Chevrolet Volt: The first Extended Range Electric Vehicle
The Chevy Volt concept is unlike any previous EV (electric vehicle) thanks to its innovative E-Flex propulsion system. The E-Flex propulsion system consists of a lithium-ion battery and a bio fuel powered range extender. Fully charged with electricity from the grid, the Volt will have an EV range of up to 64 kilometers – enough range for most drivers to make their daily commutes gas and virtually tailpipe emission-free (fewer than 40g/km CO2). For longer drives, the Volt’s bio-fuel range-extending engine will create electricity on-board to extend the range of the vehicle to well over 700 km.
GM currently has more than 700 engineers working to bring this vehicle to market. Production timing for the Volt is dependent on the availability of advanced lithium-ion batteries that meet our safety, durability and performance requirements. GM is currently testing two different battery solutions in labs and in engineering mule vehicles on our Milford Proving Ground test tracks near Detroit.
HydroGen4 with fuel cell propulsion: On the road to “zero emissions”

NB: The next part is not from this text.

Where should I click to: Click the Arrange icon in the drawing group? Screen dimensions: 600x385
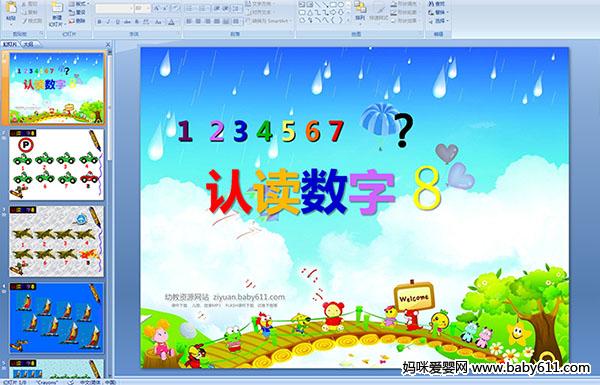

For decades GM has researched fuel cell propulsion where electrical power is generated on board from hydrogen. The essence of the development so far is the fourth generation fuel cell vehicle HydroGen4. Considerable progress has been made in roadworthiness, dynamics and system durability compared with its predecessor, the HydroGen3. GM will build more than 100 units of the HydroGen4 and place them with customers as part of a global deployment plan to get comprehensive insight into the customer experience with a hydrogen powered fuel cell vehicle. Ten vehicles out of this global fleet will be running in Berlin as part of the Clean Energy Partnership (CEP) demonstration project.
HydroGen4’s fuel cell stack consists of 440 cells arranged in series. With the 73 kW (100 hp) synchronous electric motor, acceleration from 0 to 100 km/h in around 12 seconds and a top speed of 160 km/h are possible. The 4.2 kg of compressed gaseous hydrogen allow a range of up to 320 km.
Alternative Fuels: Bio-Ethanol
Bioethanol is a renewable alternative to fossil fuels and offers a CO2 advantage over gasoline of up to 70 percent on a well to wheels basis, depending on how the fuel is produced. E85 is a fuel mixture consisting of 85 percent ethanol and 15 percent gasoline.
In evaluating the environmental impact of biofuels, both the source and the method of processing are decisive. Many companies are developing next-generation biofuels, which are produced from a variety of sources including agricultural and municipal waste.